PCR analysis revealed that nearly all isolates harbored at least 1 of the biofilm-specific resistance genes (ndvB, tssC1, PA5033, and PA2070), with ndvB and PA5033 most frequently detected, followed by tssC1 and PA2070. Although the investigated biofilm-associated resistance genes were highly prevalent among the isolates, no statistically significant relationship was observed between gene carriage and biofilm-forming phenotype. This finding may be partially explained by the limited number of gene-negative isolates, which reduced the statistical power of the comparative analysis. These findings are consistent with previous reports indicating a high prevalence of these genes in biofilm-forming
P. aeruginosa isolates (
12). Functionally, these genes are associated with distinct biological processes, including cyclic periplasmic glucan synthesis (ndvB), type VI secretion system activity (tssC1), and putative membrane transport or secretion pathways (PA2070 and PA5033) (
24). In addition, the PCR-based approach used in this study only confirmed the presence of the investigated genes and did not provide information on their transcriptional activity or functional contribution under planktonic or biofilm conditions. Therefore, the detection of these genes alone is insufficient to establish direct mechanistic relationships with biofilm formation or antimicrobial resistance. Future studies involving transcriptional analyses, such as RT-qPCR, together with functional approaches, including gene knockout, overexpression, and mutant comparison studies, are required to better clarify the biological roles of these genes in biofilm-associated resistance mechanisms.

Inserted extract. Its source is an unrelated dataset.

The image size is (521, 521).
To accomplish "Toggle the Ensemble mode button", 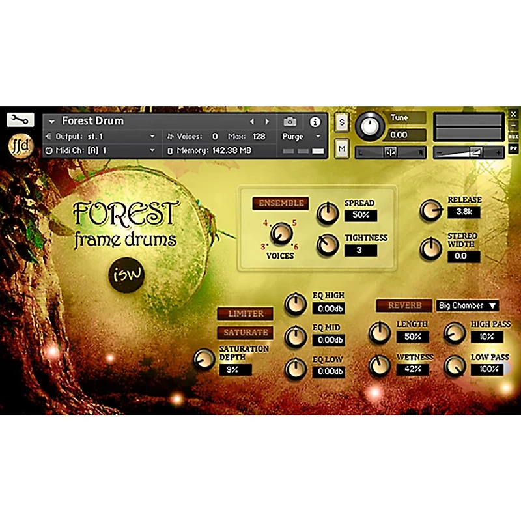I will click(281, 203).
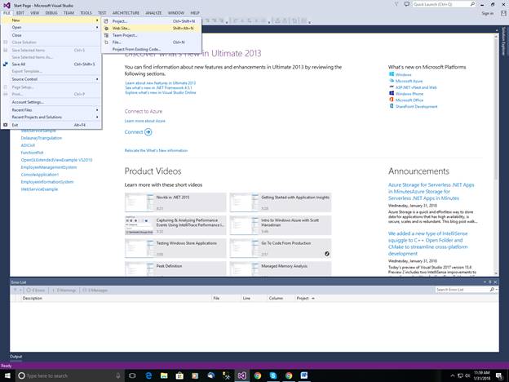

Previous studies have also demonstrated significant upregulation of these genes under biofilm conditions, supporting the notion that their contribution to resistance is likely context-dependent and regulated at the transcriptional level (23, 31). Overall, these findings suggest that the high prevalence of these genes, combined with strong biofilm-forming capacity and multidrug resistance, reflects the multifactorial nature of P. aeruginosa persistence in clinical settings. Although no statistically significant association was identified between gene carriage and biofilm phenotype, these results should not be interpreted as evidence of an absence of association. The limited sample size, uneven phenotype distribution, and near-universal prevalence of several investigated genes substantially reduced the statistical power of the analysis. Therefore, larger studies incorporating quantitative expression analyses are required to clarify the contribution of these genes to biofilm formation.
5.1. Conclusions
In this study, clinical isolates of P. aeruginosa were evaluated with respect to antibiotic susceptibility patterns, biofilm formation potential, and the occurrence of biofilm-associated resistance genes. Although biofilm-specific resistance genes were found in more than 90% of the isolates, biofilm formation capacity was moderate or strong. The investigated biofilm-associated resistance genes were commonly detected among P. aeruginosa isolates, which also exhibited varying biofilm-forming capacities. In conclusion, this study presents descriptive data on biofilm formation, antimicrobial resistance, and the presence of selected resistance genes in clinical P. aeruginosa isolates, which may serve as a basis for further investigation into their biological significance.